Кубисты, которые первыми использовали наравне с живописью готовые фрагменты реальности — газеты, афиши, этикетки и т. п., вполне осознавали революционное значение своей придумки. Речь шла не просто о богатстве фактуры, а кардинальном переосмыслении самого понятия «произведение искусства». Оказалось, что оно может строиться на совершенно иных принципах, чем думали прежде. Весь ХХ век прошел под знаком растущего влияния коллажа и монтажа. Цельную, устойчивую «картину мира» все активнее замещал калейдоскопический набор образов, связанных между собой исключительно волей художника. Коллажный принцип организации материала давно распространился за пределы изобразительного искусства и стал неотъемлемой частью культуры в целом.
Однако обаяние первых рукотворных коллажей никуда не делось, хотя сегодня они могут показаться едва ли не архаикой.
Особенно в том случае, когда базовым материалом выступает полиграфическая продукция — газеты, журналы, книги. Виртуальная реальность теснит их на обочину, и в результате вроде бы на той же обочине оказываются и коллажи с их использованием... Но потенциал у подобных опусов слишком высок, чтобы поспешно списывать их в архив. Так что выставка «День печати», где преобладают произведения достаточно давние, нередко датированные первой половиной прошлого столетия, воспринимается на удивление свежо и современно.
В немалой степени этот эффект обусловлен тем, что кураторы намеренно отказались от последовательной хронологии.
Действительно, если коллаж как таковой подразумевает внутри себя заведомую эклектику, то почему бы не быть слегка эклектичной и выставке на эту тему? Недрогнувшей рукой экспозиционеры поместили среди коллажных иллюстраций Сергея Сенькина к поэме Маяковского «В. И. Ленин» (это 1920-е годы) постмодернистское произведение середины 90-х, в котором Михаил Гробман трактовал образ вождя мирового пролетариата далеко не столь восторженно, как его коллега-предшественник. А по соседству с «Плачущей Джокондой» Сергея Параджанова обнаружится совсем новая работа Валерия Кошлякова с иной вариацией той же Джоконды.

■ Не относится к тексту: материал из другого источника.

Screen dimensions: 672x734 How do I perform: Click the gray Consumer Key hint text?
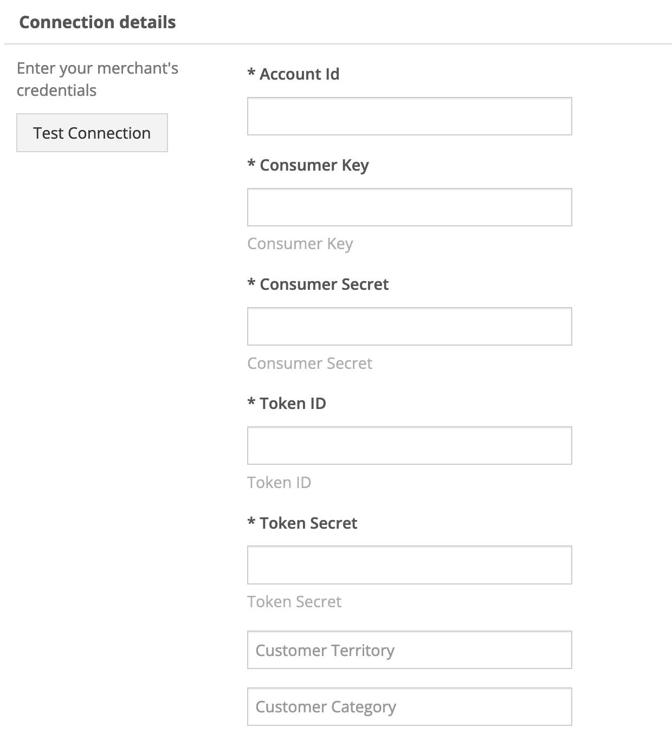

Такого рода странные, но не случайные сближения держат зрителя в тонусе, не позволяя утрачивать бдительность и заставляя постоянно анализировать увиденное.

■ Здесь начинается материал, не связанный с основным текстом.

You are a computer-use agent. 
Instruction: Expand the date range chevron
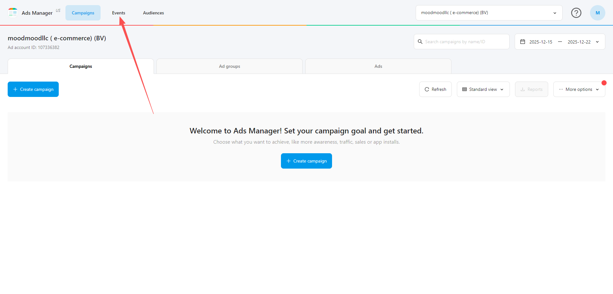click(597, 42)
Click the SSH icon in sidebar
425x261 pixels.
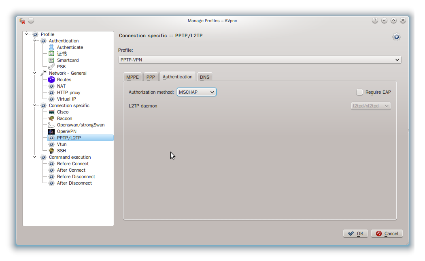point(51,151)
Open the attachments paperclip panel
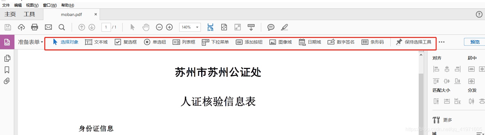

Хотя жанр классического коллажа здесь доминирует, встречаются и всякого рода ответвления.
Скажем, зарисовки великого швейцарского скульптора Альберто Джакометти могли бы показаться и не соответствующими формату проекта, однако выполнены они на газете, так что претензии не принимаются. Или взять коврики Тимура Новикова из серии «Палладианские полеты»: здесь гравюры комбинируются с искусственным мехом и связь с полиграфией весьма условна, но все-таки прочитывается. А коллажи Ильи Кабакова, где автор использовал развороты перестроечного «Огонька», и вовсе преподнесены в форме слайд-шоу.
Впрочем, элементы мультимедийности (этого искушения галерея «Проун» не миновала) все же не разрушают ауру рукоделия.
На выставке нетрудно заметить, что у разных авторов коллажный принцип играет весьма непохожие роли. Кто-то эстетствует, кто-то иронизирует, кто-то агитирует за советскую власть (в буквальном смысле выражения: эскизы пропагандистских плакатов здесь нередки). Получается, что исходный материал у всех приблизительно одинаковый, а мотивации разительно отличаются. Вероятно, в этом и состояла эволюция, которую коллаж проделал за сотню лет своего существования. Изначально он символизировал необходимость складывать мир будто бы заново, из частиц и фрагментов. А со временем вышло так, что жизнь сама начала диктовать, кому и для чего браться за подобную работу. Коллаж утратил функцию «пересоздания вселенной» и стал просто частью этой вселенной. Но очень весомой и выразительной частью.